**THE TASK**:
List every line below containing "path".

**EXERCISE INPUT**:

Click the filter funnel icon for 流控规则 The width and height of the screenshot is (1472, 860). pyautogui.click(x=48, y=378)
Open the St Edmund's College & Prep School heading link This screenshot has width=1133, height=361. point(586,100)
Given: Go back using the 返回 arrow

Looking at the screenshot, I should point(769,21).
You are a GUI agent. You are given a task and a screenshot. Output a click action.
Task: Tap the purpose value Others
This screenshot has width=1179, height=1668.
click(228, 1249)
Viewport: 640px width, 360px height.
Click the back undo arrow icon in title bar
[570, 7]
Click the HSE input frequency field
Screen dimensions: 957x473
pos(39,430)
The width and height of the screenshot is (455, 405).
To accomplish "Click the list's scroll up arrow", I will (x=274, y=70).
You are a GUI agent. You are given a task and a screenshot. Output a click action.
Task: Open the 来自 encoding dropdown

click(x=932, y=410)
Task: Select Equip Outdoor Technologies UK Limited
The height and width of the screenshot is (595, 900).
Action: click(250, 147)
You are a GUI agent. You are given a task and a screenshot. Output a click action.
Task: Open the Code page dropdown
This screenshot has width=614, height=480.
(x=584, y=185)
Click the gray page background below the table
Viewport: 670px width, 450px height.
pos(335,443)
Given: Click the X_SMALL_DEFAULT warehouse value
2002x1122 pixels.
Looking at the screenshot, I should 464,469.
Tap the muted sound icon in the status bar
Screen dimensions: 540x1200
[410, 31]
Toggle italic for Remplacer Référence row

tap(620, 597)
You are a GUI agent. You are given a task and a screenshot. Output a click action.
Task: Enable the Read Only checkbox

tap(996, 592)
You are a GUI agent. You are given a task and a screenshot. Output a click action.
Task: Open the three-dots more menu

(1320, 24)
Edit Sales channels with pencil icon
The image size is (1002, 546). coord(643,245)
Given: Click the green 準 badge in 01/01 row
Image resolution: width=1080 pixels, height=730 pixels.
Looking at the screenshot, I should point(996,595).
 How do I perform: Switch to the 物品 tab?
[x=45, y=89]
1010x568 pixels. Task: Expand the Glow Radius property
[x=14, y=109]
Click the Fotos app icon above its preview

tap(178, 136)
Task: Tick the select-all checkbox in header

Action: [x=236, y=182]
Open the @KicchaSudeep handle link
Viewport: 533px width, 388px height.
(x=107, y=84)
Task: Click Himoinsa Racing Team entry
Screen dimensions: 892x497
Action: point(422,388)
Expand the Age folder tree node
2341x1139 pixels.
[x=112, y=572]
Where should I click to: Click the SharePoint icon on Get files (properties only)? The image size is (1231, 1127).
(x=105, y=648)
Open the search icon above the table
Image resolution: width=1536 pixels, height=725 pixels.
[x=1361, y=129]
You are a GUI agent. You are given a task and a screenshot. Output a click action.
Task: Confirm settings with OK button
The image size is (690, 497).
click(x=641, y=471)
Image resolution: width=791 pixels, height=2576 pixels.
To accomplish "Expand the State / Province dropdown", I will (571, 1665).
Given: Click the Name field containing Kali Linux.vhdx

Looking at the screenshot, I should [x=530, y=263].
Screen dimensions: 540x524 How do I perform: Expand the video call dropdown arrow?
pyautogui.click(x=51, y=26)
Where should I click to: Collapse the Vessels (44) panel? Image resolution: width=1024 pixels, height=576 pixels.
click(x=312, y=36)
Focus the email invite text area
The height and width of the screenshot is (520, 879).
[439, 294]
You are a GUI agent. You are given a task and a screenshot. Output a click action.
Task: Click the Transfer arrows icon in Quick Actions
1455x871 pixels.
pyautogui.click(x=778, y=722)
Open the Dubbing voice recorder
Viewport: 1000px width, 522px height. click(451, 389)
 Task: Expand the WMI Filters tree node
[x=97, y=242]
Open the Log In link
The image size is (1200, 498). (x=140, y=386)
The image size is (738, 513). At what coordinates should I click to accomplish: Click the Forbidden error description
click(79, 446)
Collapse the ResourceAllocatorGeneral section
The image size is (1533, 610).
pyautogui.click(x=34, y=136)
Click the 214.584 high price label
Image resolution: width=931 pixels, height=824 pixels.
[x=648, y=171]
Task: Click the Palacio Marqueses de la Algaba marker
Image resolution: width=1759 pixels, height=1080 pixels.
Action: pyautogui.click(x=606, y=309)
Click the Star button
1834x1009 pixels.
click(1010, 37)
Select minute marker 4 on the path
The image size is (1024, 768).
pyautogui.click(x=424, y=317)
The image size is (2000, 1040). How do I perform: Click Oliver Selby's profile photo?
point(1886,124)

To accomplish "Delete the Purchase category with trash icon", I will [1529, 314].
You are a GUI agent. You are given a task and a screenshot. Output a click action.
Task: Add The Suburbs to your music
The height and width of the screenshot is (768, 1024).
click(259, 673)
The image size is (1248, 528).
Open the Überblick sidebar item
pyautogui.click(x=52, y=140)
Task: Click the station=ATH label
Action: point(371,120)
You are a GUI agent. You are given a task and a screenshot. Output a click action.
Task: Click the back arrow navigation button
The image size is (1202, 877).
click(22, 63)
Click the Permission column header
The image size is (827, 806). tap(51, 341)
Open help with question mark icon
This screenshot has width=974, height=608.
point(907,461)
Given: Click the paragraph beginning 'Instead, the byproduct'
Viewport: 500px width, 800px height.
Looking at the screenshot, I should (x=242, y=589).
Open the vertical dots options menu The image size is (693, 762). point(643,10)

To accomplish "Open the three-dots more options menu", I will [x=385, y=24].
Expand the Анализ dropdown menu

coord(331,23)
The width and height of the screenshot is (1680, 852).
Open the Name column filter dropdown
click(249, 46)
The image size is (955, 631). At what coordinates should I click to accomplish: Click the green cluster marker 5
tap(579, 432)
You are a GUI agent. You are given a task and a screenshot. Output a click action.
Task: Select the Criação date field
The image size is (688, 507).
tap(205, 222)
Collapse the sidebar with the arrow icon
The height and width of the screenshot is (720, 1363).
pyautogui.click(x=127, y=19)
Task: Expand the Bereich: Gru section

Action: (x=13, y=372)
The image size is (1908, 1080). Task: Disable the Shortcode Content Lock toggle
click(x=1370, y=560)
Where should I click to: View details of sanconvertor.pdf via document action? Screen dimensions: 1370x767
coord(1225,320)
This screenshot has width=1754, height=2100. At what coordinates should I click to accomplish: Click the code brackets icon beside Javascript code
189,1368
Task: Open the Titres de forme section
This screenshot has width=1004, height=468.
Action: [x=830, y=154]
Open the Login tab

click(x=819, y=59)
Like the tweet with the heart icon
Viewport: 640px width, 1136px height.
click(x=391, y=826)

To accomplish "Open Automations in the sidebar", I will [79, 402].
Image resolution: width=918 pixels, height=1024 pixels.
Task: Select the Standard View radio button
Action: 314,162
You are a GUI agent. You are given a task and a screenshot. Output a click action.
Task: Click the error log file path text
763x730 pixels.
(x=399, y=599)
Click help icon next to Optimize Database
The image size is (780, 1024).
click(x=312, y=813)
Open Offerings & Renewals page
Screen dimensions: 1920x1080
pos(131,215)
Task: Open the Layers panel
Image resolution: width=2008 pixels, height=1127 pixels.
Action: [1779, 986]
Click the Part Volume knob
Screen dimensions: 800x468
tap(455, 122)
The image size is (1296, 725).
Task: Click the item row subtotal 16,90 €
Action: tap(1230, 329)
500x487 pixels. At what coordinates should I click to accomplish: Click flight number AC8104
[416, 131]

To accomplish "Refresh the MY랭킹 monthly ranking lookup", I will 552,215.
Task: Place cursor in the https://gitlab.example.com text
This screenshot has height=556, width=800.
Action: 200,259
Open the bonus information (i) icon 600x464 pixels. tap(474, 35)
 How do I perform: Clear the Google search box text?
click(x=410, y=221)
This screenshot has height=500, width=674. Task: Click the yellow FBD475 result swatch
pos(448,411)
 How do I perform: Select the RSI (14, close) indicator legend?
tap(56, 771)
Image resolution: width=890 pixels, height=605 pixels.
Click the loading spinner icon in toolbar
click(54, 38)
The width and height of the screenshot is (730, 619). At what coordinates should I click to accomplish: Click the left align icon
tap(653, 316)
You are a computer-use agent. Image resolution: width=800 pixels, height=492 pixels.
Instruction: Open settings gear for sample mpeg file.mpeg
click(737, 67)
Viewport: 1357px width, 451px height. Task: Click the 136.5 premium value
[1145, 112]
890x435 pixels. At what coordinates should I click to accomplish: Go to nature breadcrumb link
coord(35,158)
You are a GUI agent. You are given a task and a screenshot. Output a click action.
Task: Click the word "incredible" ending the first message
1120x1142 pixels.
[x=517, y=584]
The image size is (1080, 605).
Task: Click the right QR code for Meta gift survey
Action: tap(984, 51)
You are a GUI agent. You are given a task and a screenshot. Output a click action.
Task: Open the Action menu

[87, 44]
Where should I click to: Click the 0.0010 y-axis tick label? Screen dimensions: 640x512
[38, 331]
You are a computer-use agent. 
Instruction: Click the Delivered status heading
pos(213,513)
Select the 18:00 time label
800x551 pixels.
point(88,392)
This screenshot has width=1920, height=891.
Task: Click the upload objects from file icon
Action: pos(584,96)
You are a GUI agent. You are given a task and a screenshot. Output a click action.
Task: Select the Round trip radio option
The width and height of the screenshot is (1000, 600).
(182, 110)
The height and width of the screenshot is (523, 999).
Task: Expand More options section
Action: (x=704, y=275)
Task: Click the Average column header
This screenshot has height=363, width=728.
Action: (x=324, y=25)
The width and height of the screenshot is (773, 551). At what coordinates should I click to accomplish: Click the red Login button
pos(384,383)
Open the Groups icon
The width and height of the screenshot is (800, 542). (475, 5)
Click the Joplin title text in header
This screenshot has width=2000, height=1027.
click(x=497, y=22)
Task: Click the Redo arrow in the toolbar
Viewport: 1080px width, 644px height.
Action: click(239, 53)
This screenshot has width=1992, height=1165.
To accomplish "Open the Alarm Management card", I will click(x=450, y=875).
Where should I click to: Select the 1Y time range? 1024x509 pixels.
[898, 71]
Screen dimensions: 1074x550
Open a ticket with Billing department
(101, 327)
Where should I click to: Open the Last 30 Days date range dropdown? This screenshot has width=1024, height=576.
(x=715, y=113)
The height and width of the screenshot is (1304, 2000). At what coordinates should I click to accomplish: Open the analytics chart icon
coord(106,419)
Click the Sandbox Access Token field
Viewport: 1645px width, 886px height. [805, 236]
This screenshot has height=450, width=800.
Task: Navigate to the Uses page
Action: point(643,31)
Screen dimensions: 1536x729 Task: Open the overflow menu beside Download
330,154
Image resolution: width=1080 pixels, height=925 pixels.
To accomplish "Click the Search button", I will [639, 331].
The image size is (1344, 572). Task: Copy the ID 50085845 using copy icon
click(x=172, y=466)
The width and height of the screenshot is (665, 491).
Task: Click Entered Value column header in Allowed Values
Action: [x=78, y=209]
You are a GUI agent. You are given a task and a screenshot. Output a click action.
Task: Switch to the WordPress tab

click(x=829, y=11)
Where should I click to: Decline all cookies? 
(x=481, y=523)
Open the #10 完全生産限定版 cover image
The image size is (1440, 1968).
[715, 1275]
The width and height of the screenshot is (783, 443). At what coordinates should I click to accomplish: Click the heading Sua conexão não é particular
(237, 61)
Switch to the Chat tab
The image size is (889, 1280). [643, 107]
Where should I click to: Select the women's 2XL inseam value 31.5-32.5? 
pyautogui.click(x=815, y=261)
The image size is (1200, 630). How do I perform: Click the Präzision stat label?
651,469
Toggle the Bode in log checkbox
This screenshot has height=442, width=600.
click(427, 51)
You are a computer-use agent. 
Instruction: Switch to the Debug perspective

**RESULT OF THIS EXERCISE**:
Select minute marker 4 on the path
Task: Click the error log file path text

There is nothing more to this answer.